Le ministre répond ainsi à l’une des critiques les plus répétées depuis le début du déploiement des ZBE, l’accusation selon laquelle il s’agit d’une mesure de « classe » qui nuit à ceux qui n’ont pas les moyens de renouveler leur voiture. Puente s’est opposé à ce cadre, qu’il a décrit comme une lecture intéressante d’un problème urbain beaucoup plus complexe. Selon lui, le débat n’oppose pas les riches aux pauvres, mais plutôt la manière d’organiser la mobilité là où se concentrent le trafic, le bruit et la pollution, afin que l’air soit respirable et que l’espace public soit réparti plus équitablement entre tous les modes de transport.

20% des déplacements en voiture ne dépassent pas le kilomètre

Pour justifier sa position, Puente a situé le débat dans le modèle des villes européennes : des centres historiques compacts, avec beaucoup d’activité économique et sociale, qui depuis des décennies ont cédé la place à l’automobile “sans beaucoup d’ordre ni de concert”. Ce processus a fait du centre un grand « activateur de mobilité » : de nombreux itinéraires qui partent d’un quartier et se terminent dans un autre traversent le cœur de la ville comme un simple raccourci, même si la véritable destination n’est pas là. Le résultat est que les zones les plus denses supportent un flux de voitures qui, dans de nombreux cas, n’ont même pas le centre comme origine ou destination.

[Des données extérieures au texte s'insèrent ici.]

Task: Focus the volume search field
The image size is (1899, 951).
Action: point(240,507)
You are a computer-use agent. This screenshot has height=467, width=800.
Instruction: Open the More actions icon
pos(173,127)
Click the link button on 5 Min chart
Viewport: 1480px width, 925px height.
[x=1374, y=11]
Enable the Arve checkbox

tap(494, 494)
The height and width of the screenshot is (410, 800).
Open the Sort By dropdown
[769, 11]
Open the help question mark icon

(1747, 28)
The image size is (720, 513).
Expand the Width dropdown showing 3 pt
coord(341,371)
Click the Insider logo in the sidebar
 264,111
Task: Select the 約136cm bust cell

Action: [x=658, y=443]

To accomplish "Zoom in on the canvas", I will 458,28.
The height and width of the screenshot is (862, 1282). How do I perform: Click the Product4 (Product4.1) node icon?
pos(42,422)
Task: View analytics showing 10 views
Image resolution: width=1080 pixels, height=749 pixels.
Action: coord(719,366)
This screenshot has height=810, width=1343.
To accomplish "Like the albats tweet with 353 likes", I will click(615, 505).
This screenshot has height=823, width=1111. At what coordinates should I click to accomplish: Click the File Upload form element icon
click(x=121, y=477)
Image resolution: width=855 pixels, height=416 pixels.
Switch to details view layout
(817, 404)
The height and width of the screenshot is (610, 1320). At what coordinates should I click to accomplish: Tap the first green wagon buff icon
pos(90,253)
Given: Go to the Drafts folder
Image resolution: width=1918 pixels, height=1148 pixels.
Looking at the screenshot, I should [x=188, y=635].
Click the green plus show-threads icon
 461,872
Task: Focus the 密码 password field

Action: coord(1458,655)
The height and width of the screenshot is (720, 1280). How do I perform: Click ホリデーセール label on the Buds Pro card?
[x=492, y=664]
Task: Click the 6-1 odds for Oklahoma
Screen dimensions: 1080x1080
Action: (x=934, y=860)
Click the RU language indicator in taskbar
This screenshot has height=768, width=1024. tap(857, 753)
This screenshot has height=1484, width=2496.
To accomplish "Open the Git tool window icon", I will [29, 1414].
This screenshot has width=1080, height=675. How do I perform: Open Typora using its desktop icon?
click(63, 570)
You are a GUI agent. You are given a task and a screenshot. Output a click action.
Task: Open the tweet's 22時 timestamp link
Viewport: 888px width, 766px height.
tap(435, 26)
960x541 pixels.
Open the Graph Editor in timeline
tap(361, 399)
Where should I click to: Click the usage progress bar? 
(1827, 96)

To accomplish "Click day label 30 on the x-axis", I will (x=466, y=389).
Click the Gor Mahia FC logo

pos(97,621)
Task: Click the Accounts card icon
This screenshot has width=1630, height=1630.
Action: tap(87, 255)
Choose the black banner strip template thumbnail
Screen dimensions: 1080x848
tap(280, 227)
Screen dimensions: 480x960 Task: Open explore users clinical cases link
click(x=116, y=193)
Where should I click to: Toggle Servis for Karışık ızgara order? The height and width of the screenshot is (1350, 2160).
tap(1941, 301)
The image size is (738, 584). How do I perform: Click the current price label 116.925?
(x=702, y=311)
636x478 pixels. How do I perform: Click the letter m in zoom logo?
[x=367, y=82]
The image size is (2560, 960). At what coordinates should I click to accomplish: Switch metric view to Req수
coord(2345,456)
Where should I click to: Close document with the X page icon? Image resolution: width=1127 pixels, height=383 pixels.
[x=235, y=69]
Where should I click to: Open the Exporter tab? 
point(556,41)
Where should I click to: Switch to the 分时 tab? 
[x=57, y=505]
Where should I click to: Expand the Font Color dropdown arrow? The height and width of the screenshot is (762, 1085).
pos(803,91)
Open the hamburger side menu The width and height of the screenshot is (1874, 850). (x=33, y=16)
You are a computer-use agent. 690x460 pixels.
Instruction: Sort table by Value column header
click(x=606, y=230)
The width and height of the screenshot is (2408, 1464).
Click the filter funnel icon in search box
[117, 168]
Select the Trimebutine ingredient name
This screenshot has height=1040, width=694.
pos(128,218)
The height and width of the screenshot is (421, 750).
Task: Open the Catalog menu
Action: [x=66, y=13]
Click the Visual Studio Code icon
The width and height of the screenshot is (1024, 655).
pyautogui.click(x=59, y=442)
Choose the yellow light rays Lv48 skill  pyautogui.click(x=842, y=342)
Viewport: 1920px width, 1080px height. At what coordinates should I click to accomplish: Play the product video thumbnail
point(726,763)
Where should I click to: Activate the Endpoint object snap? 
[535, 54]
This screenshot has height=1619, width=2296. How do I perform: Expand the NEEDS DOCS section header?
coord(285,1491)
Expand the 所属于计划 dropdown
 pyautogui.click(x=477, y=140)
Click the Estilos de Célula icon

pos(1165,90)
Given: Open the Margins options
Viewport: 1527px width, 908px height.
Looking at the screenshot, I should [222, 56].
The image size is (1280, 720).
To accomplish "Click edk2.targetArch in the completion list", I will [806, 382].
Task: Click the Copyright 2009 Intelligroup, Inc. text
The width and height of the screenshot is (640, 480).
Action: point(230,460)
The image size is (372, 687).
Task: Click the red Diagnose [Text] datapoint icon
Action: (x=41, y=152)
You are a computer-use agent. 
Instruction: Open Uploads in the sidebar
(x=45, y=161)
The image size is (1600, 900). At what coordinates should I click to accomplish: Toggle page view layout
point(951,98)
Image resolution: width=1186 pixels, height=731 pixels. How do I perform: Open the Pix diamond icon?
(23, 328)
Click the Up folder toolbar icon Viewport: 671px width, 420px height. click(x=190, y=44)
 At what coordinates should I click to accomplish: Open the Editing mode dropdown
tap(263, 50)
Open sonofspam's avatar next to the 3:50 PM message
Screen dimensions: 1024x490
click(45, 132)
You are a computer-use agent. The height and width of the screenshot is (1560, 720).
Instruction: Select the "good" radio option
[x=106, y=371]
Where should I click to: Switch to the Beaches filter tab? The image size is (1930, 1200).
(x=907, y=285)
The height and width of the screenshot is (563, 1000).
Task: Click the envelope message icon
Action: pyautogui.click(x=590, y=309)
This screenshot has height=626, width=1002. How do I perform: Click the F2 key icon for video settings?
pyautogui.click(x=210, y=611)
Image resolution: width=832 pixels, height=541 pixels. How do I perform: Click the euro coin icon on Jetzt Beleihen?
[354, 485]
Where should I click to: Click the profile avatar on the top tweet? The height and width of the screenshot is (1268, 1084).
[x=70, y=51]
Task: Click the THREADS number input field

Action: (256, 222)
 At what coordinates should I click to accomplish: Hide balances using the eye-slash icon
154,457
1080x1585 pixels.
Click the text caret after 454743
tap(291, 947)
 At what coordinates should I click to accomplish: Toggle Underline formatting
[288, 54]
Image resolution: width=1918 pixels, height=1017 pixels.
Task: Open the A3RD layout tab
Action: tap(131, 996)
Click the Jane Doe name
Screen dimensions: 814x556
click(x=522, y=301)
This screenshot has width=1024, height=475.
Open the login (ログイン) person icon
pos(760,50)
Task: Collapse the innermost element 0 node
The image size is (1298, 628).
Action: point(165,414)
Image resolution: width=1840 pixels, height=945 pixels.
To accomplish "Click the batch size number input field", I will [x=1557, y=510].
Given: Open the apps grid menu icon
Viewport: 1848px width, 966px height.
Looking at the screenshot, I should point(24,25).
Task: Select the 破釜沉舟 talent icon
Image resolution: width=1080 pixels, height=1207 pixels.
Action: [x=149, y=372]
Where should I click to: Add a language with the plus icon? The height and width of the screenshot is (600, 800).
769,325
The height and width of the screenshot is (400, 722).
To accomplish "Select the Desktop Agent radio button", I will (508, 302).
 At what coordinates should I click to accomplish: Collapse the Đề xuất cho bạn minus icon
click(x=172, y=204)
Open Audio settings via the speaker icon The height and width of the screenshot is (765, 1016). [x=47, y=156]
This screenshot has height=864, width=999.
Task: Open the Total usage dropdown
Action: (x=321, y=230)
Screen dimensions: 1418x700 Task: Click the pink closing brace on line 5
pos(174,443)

Le ministre a renforcé son argument par un fait qu’il considère particulièrement révélateur : dans les villes espagnoles de taille moyenne, environ un déplacement en voiture sur cinq n’atteint même pas un kilomètre. Selon lui, ce chiffre illustre le problème sous-jacent : les véhicules particuliers sont très fréquemment utilisés pour des déplacements très courts, parfaitement remplaçables par des options moins polluantes et plus efficaces, mais qui finissent par générer des embouteillages, du bruit et des émissions dans des rues où l’espace est limité.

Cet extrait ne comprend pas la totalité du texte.